I am a longtime R and Tidyverse user, and I recently joined a small data team of 3 at a company where our data team of 3 uses GCP extensively for our data pipelines and data analysis. Our data engineer is piping data from our data sources into BigQuery, and I am creating many views / tables in BigQuery from the data.
I must say BigQuery is great, and handles big data sources of GB-sized tables with ease, but I'd also like to use R on some of the smaller tables saved in BigQuery. There are some fairly clear pros and cons of using each of BigQuery (power to handles big data) and R (power of flexibility when working with smaller data), and I'd like to introduce R into our stack to handle what it's good at. When I proposed this, I received the following feedback:
"deploying r onto our pipelines environment will not be straightforward. we'd have to make a special kubernetes pod just for r and maintain that. also r isn't as performant and library management isn't as easy. it isn't a language built for building production pipelines."

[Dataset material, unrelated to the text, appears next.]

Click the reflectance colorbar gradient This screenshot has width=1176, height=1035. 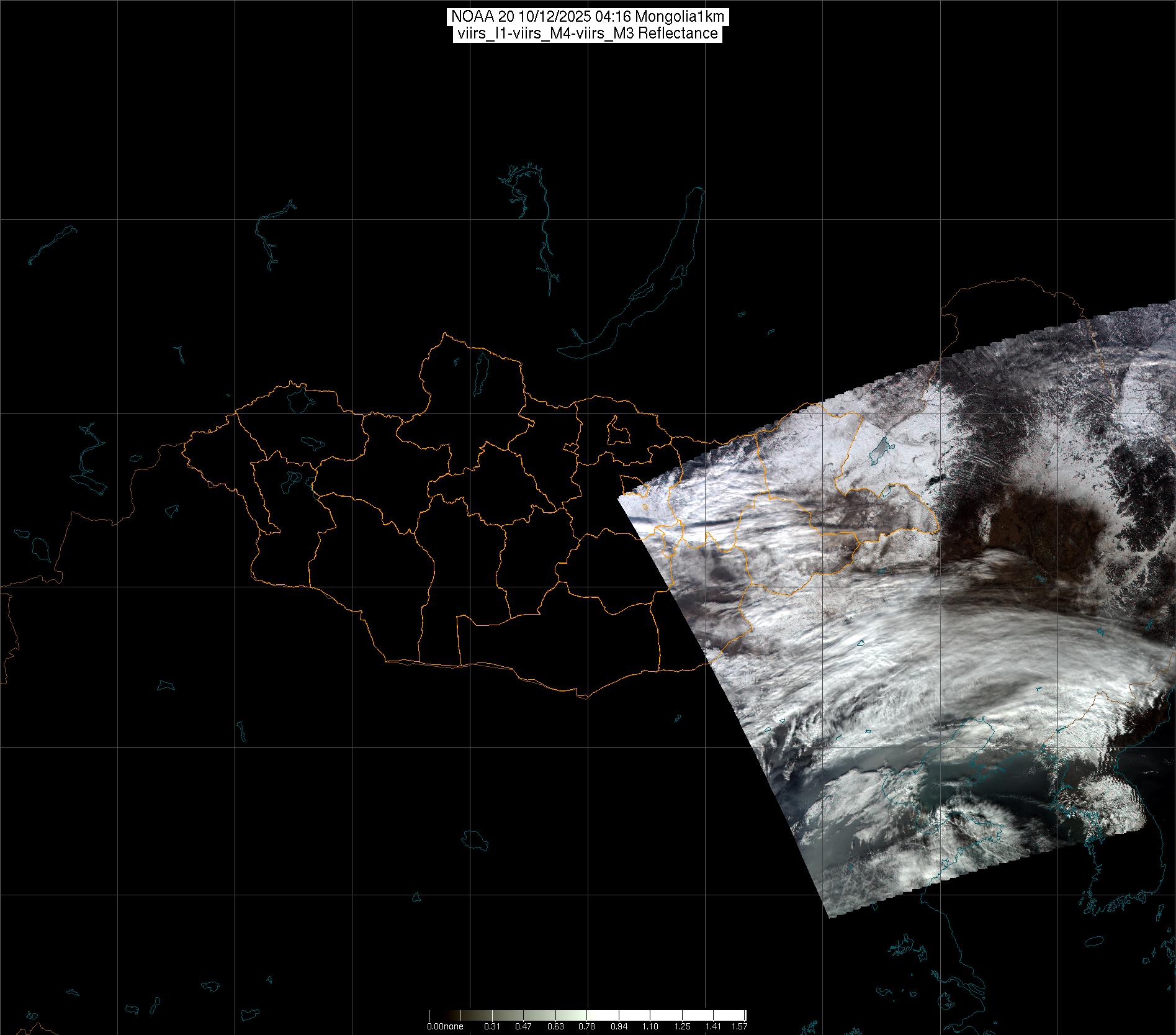coord(587,1016)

With that said, I am interested in hearing if anybody here has been successful integrating R / BigQuery into a production GCP data pipeline. I don't have enough knowledge of data engineering work and our data pipeline to know better than our engineer on this. He seems convincing on R's weaknesses in this regard (library management, not as performant, lots of setup work), however I am highly proficient in R and am confident that if my team allowed me to introduce R into our stack / pipeline, that it would be helpful.
Any thoughts or related experiences on this would be greatly appreciated, thanks!